If we effectuate a stock split or subdivision of our common stock or our Board of Directors declares a dividend payable in our common stock, the conversion price for the Series B Preferred Stock will be appropriately decreased to protect the Series B Preferred Stock holders from any dilutive effect of the stock split, subdivision, or stock dividend. Similarly, if the number of shares of our common stock outstanding decreases due to a reverse stock split or other combination of the outstanding shares of our common stock, then the applicable conversion price of the Series B Preferred Stock will increase in order to proportionately decrease the number of shares issuable upon conversion. Holders of our Series B Preferred Stock have no sinking fund rights.

 

During the six months ended June 30, 2016, we issued 362,473 shares of common stock in payment of dividends to Series B preferred stockholders.

 

Common Stock

 

We are authorized to issue up to 100,000,000 shares of common stock, par value $0.00001 per share. All outstanding shares of our common stock are of the same class and have equal rights and attributes. The holders of our common stock are entitled to one vote per share on all matters submitted to a vote of the stockholders of our company. Our common stock does not have cumulative voting rights. Persons who hold a majority of the outstanding shares of our common stock entitled to vote on the election of directors can elect all of the directors who are eligible for election. Holders of our common stock are entitled to share equally in dividends, if any, as may be declared from time to time by our Board of Directors. In the event of liquidation, dissolution, or winding up of our company, subject to the preferential liquidation rights of any series of preferred stock that we may from time to time designate, the holders of our common stock are entitled to share ratably in all of our assets remaining after payment of all liabilities and preferential liquidation rights.

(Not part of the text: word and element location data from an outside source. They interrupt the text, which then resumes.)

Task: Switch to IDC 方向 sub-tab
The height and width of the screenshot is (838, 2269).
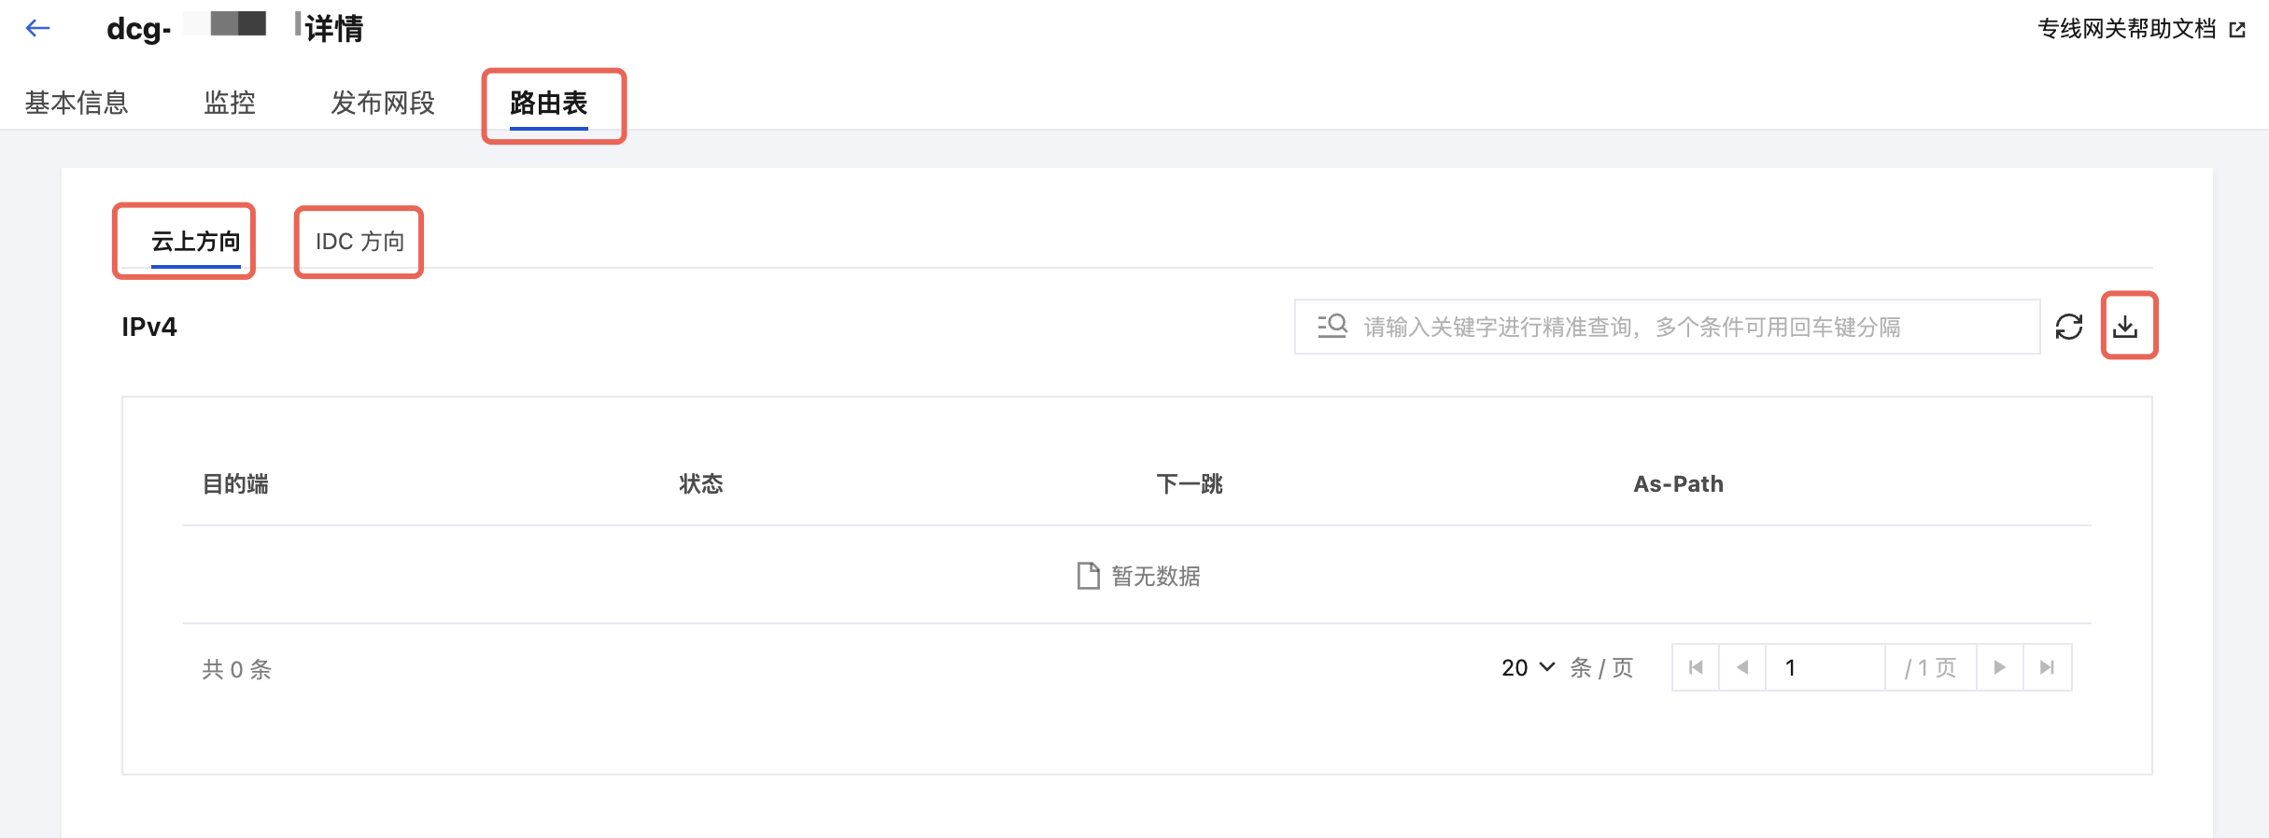Action: tap(359, 242)
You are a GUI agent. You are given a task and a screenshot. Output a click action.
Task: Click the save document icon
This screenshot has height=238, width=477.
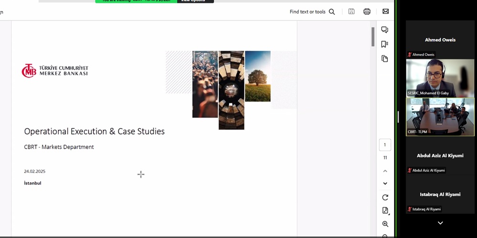352,11
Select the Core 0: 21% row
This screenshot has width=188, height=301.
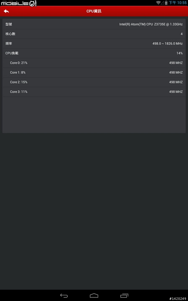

Holders of our common stock have no conversion, exchange, sinking fund, redemption, or appraisal rights (other than such as may be determined by the Board of Directors in its sole discretion) and have no preemptive rights to subscribe for any of our securities.

 

During the six months ended June 30, 2016, we issued 362,473 shares of common stock in payment of dividends to Series B preferred stockholders.

 

During the six months ended June 30, 2016, we issued 89,690 shares of common stock for exercised options to purchase common stock.

 

During the six months ended June 30, 2016, we issued 1,088,570 shares of common stock for exercised warrants to purchase common stock.

 

During the six months ended June 30, 2016, we issued 72,204 shares of common stock for conversion of Series A preferred shares.

 

During the six months ended June 30, 2016, we issued 11,000 shares of common stock for origination fees for a $100,000 short term loan.

 

During the six months ended June 30, 2016, we issued 628,571 shares of common stock (with 800,000 warrants at $0.35 exercise price) for $500,000 strategic investment.

 

During the six months ended June 30, 2016, we issued 60,000 shares of common stock for the referral of the $500,000 strategic investment.

 

Notes Receivable from Stockholder

 

In September 2014, an advisor/stockholder of our company exercised warrants to purchase 200,000 and 300,000 shares of common stock, granted at an exercise price of $1.02 and $1.00 per share, respectively, in exchange for 5% promissory notes totaling $504,000 due at the extended maturity date of June 30, 2017. Early payments have been received and $11,806 has been applied to the principal. At September 30, 2015, a prepayment discount was negotiated amending the total outstanding to $230,000. $100,000 was received on September 30, 2015, and $130,000 was received on October 20, 2015.